Cyberbullying most commonly occurs through text messaging and on social media platforms like Facebook, Instagram, Snapchat, and TikTok. It can occur anywhere online, making it the most common type of harassment that middle and high school students experience. In fact, a report by the Pew Research Center found that 60% of teens in the U.S. indicated that they have been cyberbullied or harassed online at some point.
While cyberbullying is unfortunately far too common, it is not always reported to parents or other adults. Siegel recommends taking the time each day to talk to your child about how their day went to help them open up.
“A good 10 to 15 minute conversation every day about what happened during the day, what was good, what was bad, and what did they struggle with. Use open-ended questions and don’t necessarily try to solve problems they are experiencing but just listening and understanding what they’re saying and how they’re feeling in these situations. That is an important first step,” advises Siegel.
Even if you are putting in your best effort to get your child to open up, they may be apprehensive to share the details of their day with you. Some signs your child might be a victim of cyberbullying you can watch for include: wanting to avoid social media or their phone altogether, especially if this is not typical behavior; having negative reactions or facial expressions when looking at their phone; deleting social media accounts; avoiding social situations; becoming withdrawn; or exhibiting signs of depression or anxiety. Most importantly, recognizing these behaviors is key.
If you learn your child is a victim of cyberbullying, listen to them and try to respond calmly – and continue to ask questions to learn more about what is happening. Stopbullying.gov provides some important steps to take: do not respond to or forward cyberbullying messages; keep evidence of the cyberbullying, including dates, times, and other specifics and saving any screenshots when possible; and block the person who is doing the cyberbullying. It is important to deal with the bullying head on and not avoid the situation. One thing to be sure to avoid, Siegel says, is calling the parent or guardian of the bully.
“It is recommended that we try to resist calling the other parent. That often can make the situation much more complex or even taken to a different level completely. That is what schools do – they mediate these kinds of conflicts all the time and are very good at it. If you feel like you need to talk to the other parent, then it’s probably better to talk to the school instead, so they know what is happening and can document it,” Siegel explains.
Not only have laws been implemented in some states to prevent cyberbullying, but the National Institutes of Health (NIH) has linked cyberbullying to a significant increase in anxiety, depression, and suicidal thoughts in young adolescents.
If your child is a victim of cyberbullying, you may feel helpless and may not be sure where to start. Once school officials have been informed of the situation, there are other steps that can be taken to help stop the bullying. When adults respond quickly and consistently, it not only lets the bully know their behavior is unacceptable, but also lets the child who is being bullied know they are not alone.

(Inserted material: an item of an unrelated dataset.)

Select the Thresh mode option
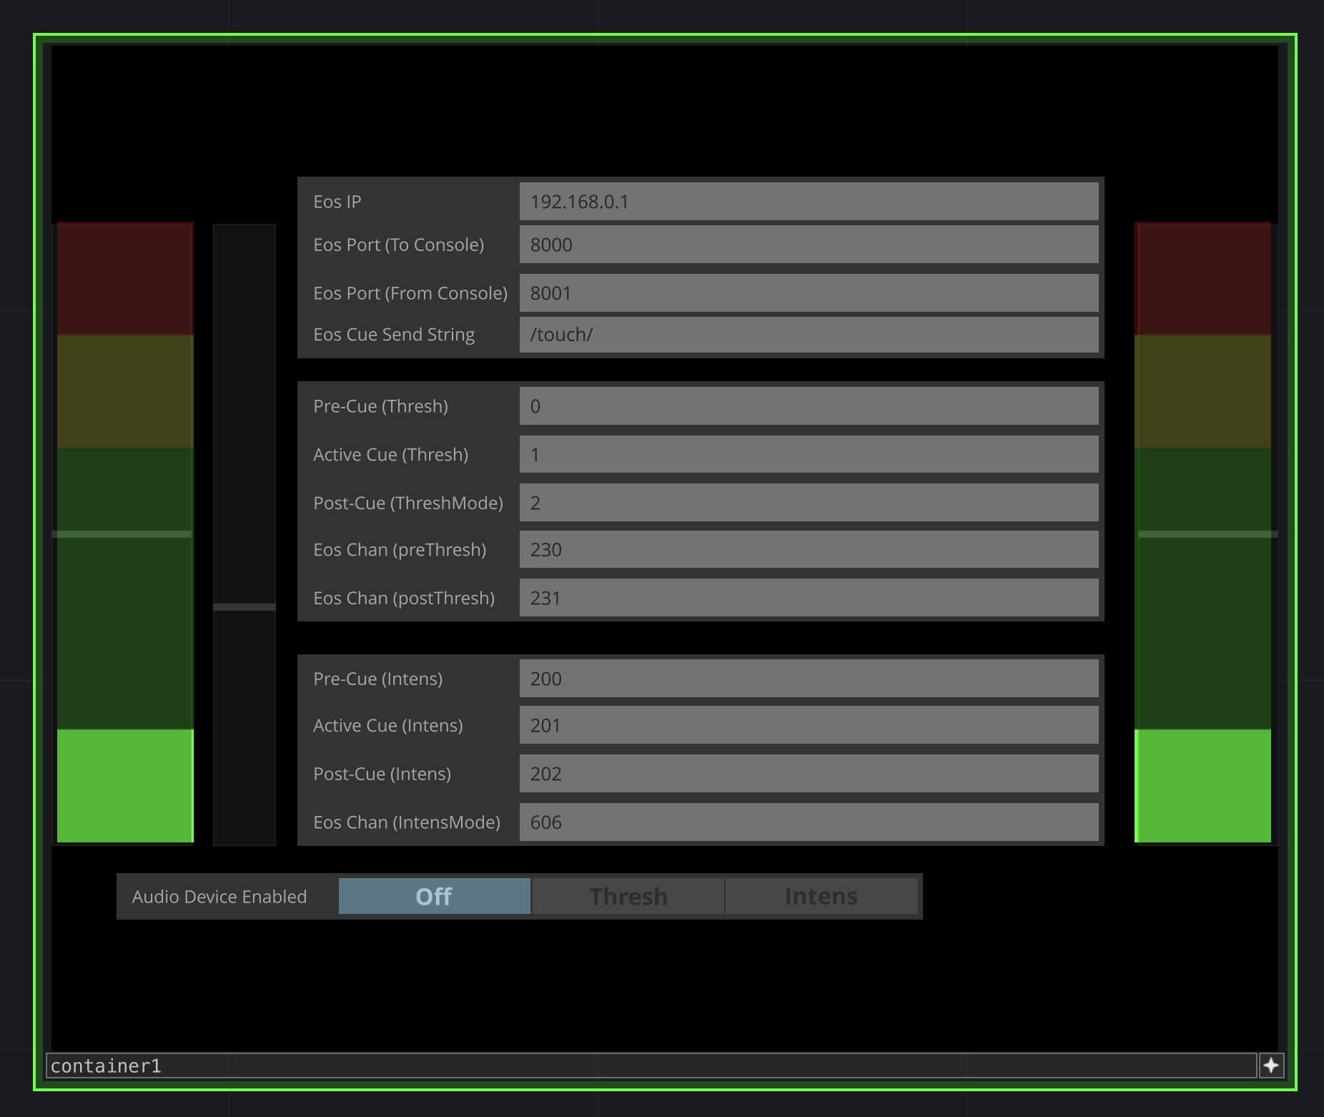Image resolution: width=1324 pixels, height=1117 pixels. point(627,895)
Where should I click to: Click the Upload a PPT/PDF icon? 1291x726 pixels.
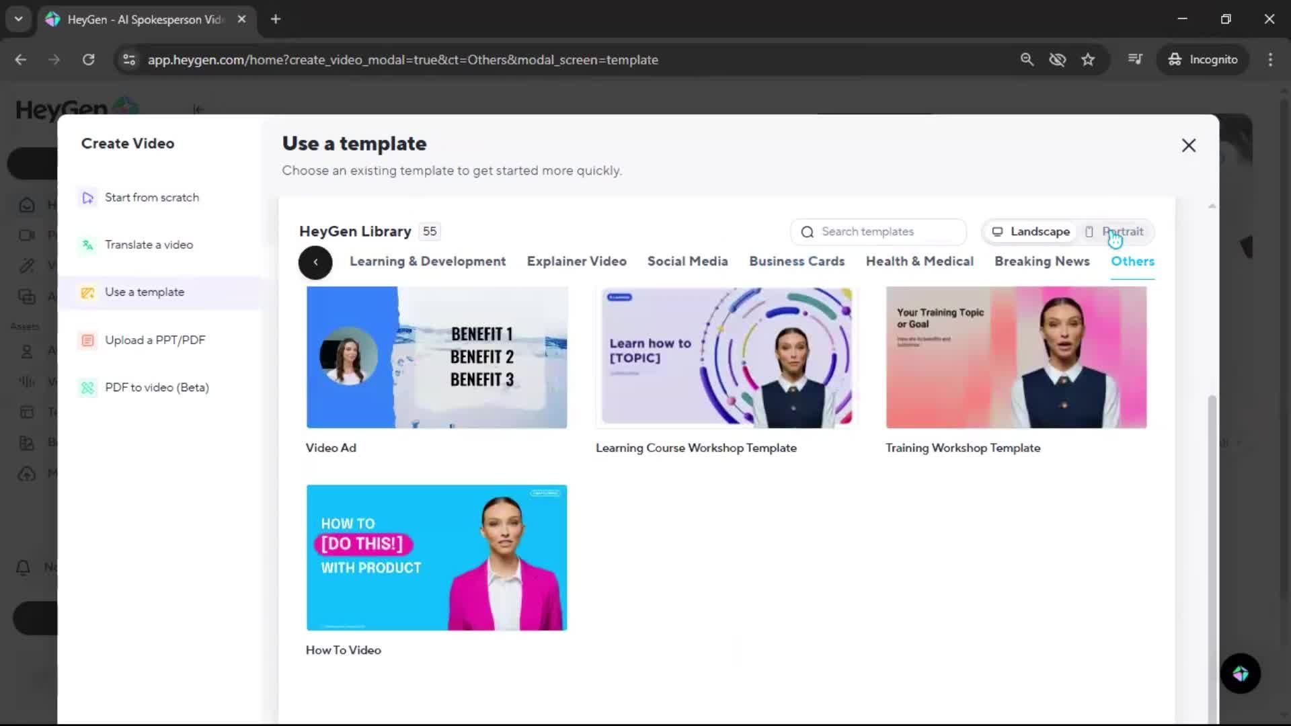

“In terms of cyber bullying, there is a government website – cyberbullying.org – that is a fantastic resource for parents in terms of how to best handle different kinds of cyber bullying,” says Siegel.
It is important to provide support for your child if you learn they are or have been a victim of cyberbullying – or any other form of bullying – and connecting them with a mental health professional, in addition to the support they are given at home.